▸ **WHAT TO PRODUCE**: Change "Identify the location of" to "Give the position of" in the stretch of lines from the start through the line containing "Describe the element at coordinates (907, 58)", and leave everything else as it is.

Rows of pointing data:
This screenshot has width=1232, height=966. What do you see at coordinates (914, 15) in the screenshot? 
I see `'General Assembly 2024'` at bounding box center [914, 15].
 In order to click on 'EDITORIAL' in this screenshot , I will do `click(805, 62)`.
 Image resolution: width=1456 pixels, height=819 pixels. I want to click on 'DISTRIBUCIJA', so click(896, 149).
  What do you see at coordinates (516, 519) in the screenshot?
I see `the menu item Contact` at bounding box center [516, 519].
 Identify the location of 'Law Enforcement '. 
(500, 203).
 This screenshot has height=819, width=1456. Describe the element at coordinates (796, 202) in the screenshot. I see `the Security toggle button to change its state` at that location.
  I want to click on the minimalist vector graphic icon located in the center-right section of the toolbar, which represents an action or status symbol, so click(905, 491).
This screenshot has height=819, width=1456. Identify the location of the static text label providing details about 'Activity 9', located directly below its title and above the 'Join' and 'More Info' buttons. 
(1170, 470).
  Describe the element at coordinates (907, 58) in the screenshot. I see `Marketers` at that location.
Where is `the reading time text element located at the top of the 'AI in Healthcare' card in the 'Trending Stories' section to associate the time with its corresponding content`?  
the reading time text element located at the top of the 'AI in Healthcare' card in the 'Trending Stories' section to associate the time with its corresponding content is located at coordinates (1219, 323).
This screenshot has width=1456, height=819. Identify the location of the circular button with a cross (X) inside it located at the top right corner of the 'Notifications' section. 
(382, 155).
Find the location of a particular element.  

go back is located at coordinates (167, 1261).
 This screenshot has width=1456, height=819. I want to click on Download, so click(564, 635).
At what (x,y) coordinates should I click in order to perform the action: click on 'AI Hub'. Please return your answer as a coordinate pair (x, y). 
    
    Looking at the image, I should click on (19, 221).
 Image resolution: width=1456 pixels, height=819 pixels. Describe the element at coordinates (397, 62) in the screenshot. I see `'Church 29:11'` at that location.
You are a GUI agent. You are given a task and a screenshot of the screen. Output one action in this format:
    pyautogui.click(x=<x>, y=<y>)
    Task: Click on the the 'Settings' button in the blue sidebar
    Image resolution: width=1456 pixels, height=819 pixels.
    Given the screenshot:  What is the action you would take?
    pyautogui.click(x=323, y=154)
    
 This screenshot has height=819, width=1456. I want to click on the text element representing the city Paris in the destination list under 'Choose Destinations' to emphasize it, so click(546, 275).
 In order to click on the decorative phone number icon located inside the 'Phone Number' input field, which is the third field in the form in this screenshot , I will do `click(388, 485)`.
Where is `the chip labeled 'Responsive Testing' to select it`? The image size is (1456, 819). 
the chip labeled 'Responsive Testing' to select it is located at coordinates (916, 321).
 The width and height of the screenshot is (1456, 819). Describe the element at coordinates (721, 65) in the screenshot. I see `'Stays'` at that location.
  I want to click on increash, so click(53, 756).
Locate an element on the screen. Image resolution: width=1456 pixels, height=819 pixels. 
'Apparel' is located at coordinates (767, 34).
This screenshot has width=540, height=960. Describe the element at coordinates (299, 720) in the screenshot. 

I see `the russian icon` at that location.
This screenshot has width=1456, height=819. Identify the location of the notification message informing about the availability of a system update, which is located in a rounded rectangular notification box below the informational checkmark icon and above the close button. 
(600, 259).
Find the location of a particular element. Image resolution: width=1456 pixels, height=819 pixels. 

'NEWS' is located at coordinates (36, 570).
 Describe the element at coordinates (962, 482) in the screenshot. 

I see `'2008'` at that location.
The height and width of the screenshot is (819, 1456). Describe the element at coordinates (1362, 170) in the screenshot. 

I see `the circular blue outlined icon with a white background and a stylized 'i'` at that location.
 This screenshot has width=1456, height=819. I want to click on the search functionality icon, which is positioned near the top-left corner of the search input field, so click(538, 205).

▸ **SOLUTION TO THIS TASK**:
This screenshot has width=1232, height=966. What do you see at coordinates (914, 15) in the screenshot? 
I see `'General Assembly 2024'` at bounding box center [914, 15].
 In order to click on 'EDITORIAL' in this screenshot , I will do `click(805, 62)`.
 Image resolution: width=1456 pixels, height=819 pixels. I want to click on 'DISTRIBUCIJA', so click(896, 149).
  What do you see at coordinates (516, 519) in the screenshot?
I see `the menu item Contact` at bounding box center [516, 519].
 Give the position of 'Law Enforcement '. 
(500, 203).
 This screenshot has height=819, width=1456. Describe the element at coordinates (796, 202) in the screenshot. I see `the Security toggle button to change its state` at that location.
  I want to click on the minimalist vector graphic icon located in the center-right section of the toolbar, which represents an action or status symbol, so click(905, 491).
This screenshot has height=819, width=1456. Give the position of the static text label providing details about 'Activity 9', located directly below its title and above the 'Join' and 'More Info' buttons. 
(1170, 470).
  Describe the element at coordinates (907, 58) in the screenshot. I see `Marketers` at that location.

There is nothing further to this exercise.